I think something not getting funding outside of EA is probably a medium-sized update to the thing not being important enough to work on. Things start to get EA funding once a sufficient number of the community finds the arguments for working on a problem sufficiently convincing. But many many many problems have come across EA’s eyes and very few of them have stuck. For something to not get funding from others suggests that very few others found it to be important.
Forecasting still seems to get a fair amount of dollars, probably about half as much as animal welfare. https://docs.google.com/spreadsheets/d/1ip7nXs7l-8sahT6ehvk2pBrlQ6Umy5IMPYStO3taaoc/edit?usp=sharing
Your points on helping future people (and non-human animals) are well taken.
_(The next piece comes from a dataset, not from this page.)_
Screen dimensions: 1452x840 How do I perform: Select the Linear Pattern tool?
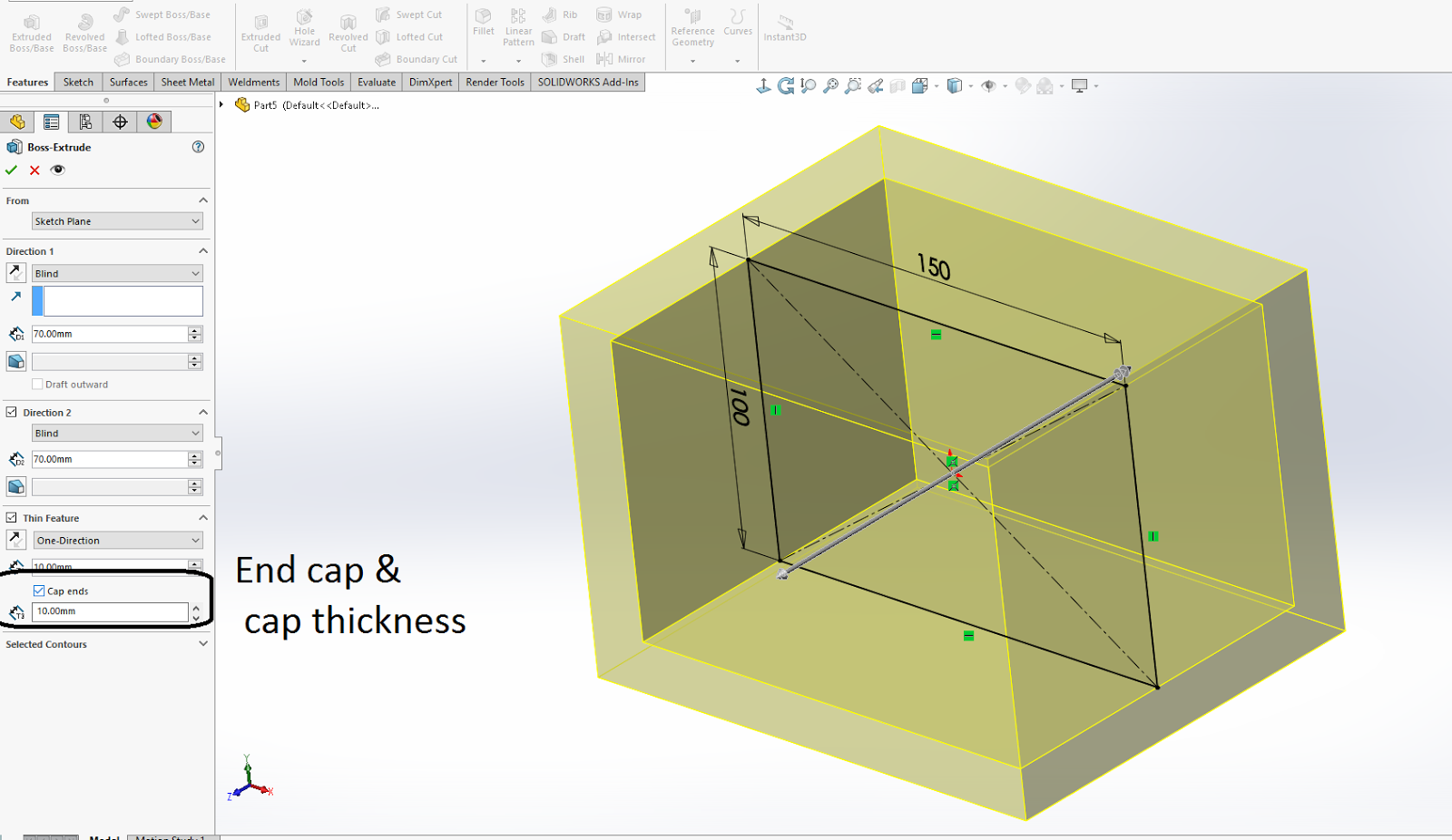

Yeah, I agree neglectedness is less important but it does capture something important; I think eg climate change is both important and tractable but not neglected. In my head, “importance” is about “how much would a perfectly rational world direct at this?” while “neglected” is “how far are we from that world?”.
Also agreed that the lack of external funding is an update that forecasting (as currently conceived) has more hype than real utility. I tend to think this is because of the narrowness of how forecasting is currently framed, though (see my comments on tractability above)
That’s a great resource I wasn’t aware of, thanks (did you make it?). I do think that OpenPhil has spent a commendable amount of money on forecasting to date (though: nowhere near half Animal Welfare, more like a tenth). But I think this has been done very unsystematically, with no dedicated grantmaker. My understanding it was like, a side project of Luke Muehlhauser for a long time; when I reached out in Jan ’23 he said they were not making new forecasting grants until they filled this role. Even if it took a year, I’m glad this program is now launched!
I think your point 1 is a good starting point but I would add “in percentage terms compared to all other potential causes” and you have to be in the top 1% of that for EA to consider the cause neglected.
3. I didn’t make it. It is great though. I was talking about on a yearly basis in the last couple years. That said, I made the comment off memory so I could be wrong.